A veces, por la noche, cuando se quedaban solos al amor de la lumbre,
ella traía a la mesa donde tomaban el té la caja de tafilete donde encerraba la
“pacotilla”, según la expresión del señor Lantin; se ponía a examinar sus
alhajas de imitación con una atentación apasionada, como si saborease un
disfrute secreto y hondo; y se empeñaba
en pasar un collar por el cuello de su marido para reírse a continuación con
toda su alma, exclamando: “¡Qué gracioso estás! Después se arrojaba en sus
brazos y le besaba locamente.
[…]
Buscó un buen rato en el montón de quincalla que ella había dejado,
pues hasta los últimos días de su vida había seguido comprándola
obstinadamente, trayendo casi cada noche un nuevo objeto, y se decidió por el
gran collar que ella parecía preferir, y que podría valer, pensaba, seis u ocho
francos, porque verdaderamente era de un trabajo muy cuidadosos para ser falso.
Se lo metió en el bolsillo y marchó hacia al ministerio por los
bulevares, buscando una joyería que le inspirase confianza.
Por fin vio una y entró, un poco avergonzado de exhibir así su miseria
y de tratar de vender una cosa de tan escaso valor.
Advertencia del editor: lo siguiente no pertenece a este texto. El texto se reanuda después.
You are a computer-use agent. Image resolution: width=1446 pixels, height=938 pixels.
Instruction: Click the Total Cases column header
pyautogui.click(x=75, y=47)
“Caballero – le dijo al joyero-, quisiera saber en cuánto valora usted
esta pieza.”
El hombre recibió el objeto, lo examinó, le dio vueltas, lo sopesó,
cogió una lupa, llamó a u dependiente, le hizo en voz baja unas observaciones,
volvió a depositar el collar sobre el mostrador y lo miró de lejos para juzgar
el mejor efecto.
El Señor Lantin, molesto por tantas ceremonias, abría ya la boca para
declarar: “¡Oh! Sé muy bien que no tiene el menor valor”, cuando el joyero
dijo: “Caballero, vale de doce a quince mil francos; pero sólo podría
compararlo si usted me a conocer su procedencia.”
El viudo abrió unos ojos enormes y se quedó boquiabierto, sin
entender. Por fin balbució: “¿Dice usted…? ¿Está seguro?” El otro se engañó en
lo tocante a su asombro, y, con tono seco: “Puede usted mirar si en otra parte
le dan más. Para mí esto vale, como mucho, quince mil. Vuelva usted a verme si no
encuentra quien le dé más.”
El Señor Lantin, completamente atontado, recogió su collar y se
marchó, obedeciendo a una confusa necesidad de encontrarse solo y reflexionar.
Pero en cuanto estuvo en la calle le invadió la necesidad de reír, y
pensó: “¡Qué imbécil! ¡Oh qué imbécil! ¡Si le hubiera cogido la palabra! ¡Ahí
tienes un joyero que no sabe distinguir lo verdadero de lo falso!”